Thai police have arrested a fourth suspect in the weapons smuggling case linked to a Cambodian immigration officer, according to Thai media, while a senior Cambodian Defence Ministry official said yesterday that any suggestions that the weapons came from Cambodia’s military arsenal had been ruled out.
The developments are the latest in the case which emerged on June 3 when a Thai air force officer crashed a pickup truck just over the Cambodian border in Thailand’s Trat province while transporting a weapons cache that included 29 AK-47s, four machine guns, explosives and ammunition.
According to Thai news station Nation TV, Thai authorities on July 10 arrested police Lieutenant Sima Ketep at his home in Lopburi province, more than 400 kilometres northwest of the crash site in Trat, which borders Koh Kong province.
The station said Sima has been charged with illegal weapons possession alongside the three other suspects in the case – the air force officer, Pakhin Detphong, Thai national Jakkapong Krairiang and Cambodian immigration officer Leang Piseth, who is a relative by marriage of both Defence Minister Tea Banh and former Koh Kong Provincial Governor Bun Leut.
The police have alleged that Piseth – who was arrested with Krairiang in the hours after the crash as the pair drove towards the Cambodian border – smuggled the guns to Thailand the day before the crash.
Sima was named by his co-accused as the “facilitator” of the arms trafficking, but has denied involvement, according to Nation TV, which also reported that Sima had previously been accused of weapons trading but that the case was dropped.
The weapons found on June 3 were destined for ethnic Karen rebels in Myanmar, according to Thai police, and Interior Minister Sar Kheng last month confirmed that the cache had been transported from Koh Kong into Thailand without passing through the province’s official international checkpoint.
Kheng vowed an investigation into the origin of the weapons. Interior Ministry and National Police representatives could not be reached yesterday to discuss the progress of the probe.
However, the director general of the Defence Ministry’s technical material department, General Chao Phirun, said that his department had undertaken a thorough check of weapons records for bases in the area – as well as of the Defence Ministry’s warehouse – and that no guns were missing.

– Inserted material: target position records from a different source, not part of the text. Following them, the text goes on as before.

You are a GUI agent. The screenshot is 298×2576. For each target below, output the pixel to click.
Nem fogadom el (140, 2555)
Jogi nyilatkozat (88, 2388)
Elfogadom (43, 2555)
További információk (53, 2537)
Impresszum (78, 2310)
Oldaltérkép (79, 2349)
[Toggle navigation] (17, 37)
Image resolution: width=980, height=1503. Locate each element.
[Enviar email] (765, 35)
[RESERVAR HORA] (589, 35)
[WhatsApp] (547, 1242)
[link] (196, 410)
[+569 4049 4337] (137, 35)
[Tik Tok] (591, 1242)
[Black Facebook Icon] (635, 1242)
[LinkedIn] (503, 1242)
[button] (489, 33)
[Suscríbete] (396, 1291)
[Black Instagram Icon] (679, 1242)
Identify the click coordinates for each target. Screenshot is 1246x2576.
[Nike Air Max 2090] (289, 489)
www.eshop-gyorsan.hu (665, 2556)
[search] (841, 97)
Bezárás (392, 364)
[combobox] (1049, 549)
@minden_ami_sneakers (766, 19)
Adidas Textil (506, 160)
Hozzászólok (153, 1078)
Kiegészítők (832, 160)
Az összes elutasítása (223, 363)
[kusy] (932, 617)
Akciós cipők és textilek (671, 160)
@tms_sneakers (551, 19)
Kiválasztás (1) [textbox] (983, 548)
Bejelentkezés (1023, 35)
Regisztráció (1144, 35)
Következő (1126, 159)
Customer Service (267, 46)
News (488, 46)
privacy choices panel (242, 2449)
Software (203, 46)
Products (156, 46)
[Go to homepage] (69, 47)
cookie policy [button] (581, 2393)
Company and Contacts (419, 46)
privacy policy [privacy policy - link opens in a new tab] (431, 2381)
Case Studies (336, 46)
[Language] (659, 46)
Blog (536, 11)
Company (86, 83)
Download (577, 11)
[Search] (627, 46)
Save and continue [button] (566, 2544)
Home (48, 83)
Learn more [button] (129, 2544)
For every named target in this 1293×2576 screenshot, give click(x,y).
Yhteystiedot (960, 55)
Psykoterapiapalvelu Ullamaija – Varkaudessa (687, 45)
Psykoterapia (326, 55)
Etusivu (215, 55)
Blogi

“After the news about the smuggling, I checked. We found that no weapons were lost. There was no loss from the military side,” said Phirun, who also dismissed any other connections between the alleged trafficking and the military. “There is no link to that activity, we have already investigated it.”
Following decades of civil war, the European Union and Japan funded a six-year programme starting in 1999 that led to more than 140,000 weapons destroyed and the military’s remaining arsenal registered and stored in upgraded facilities. Phirun said that the strict gun-storing measures were still in place.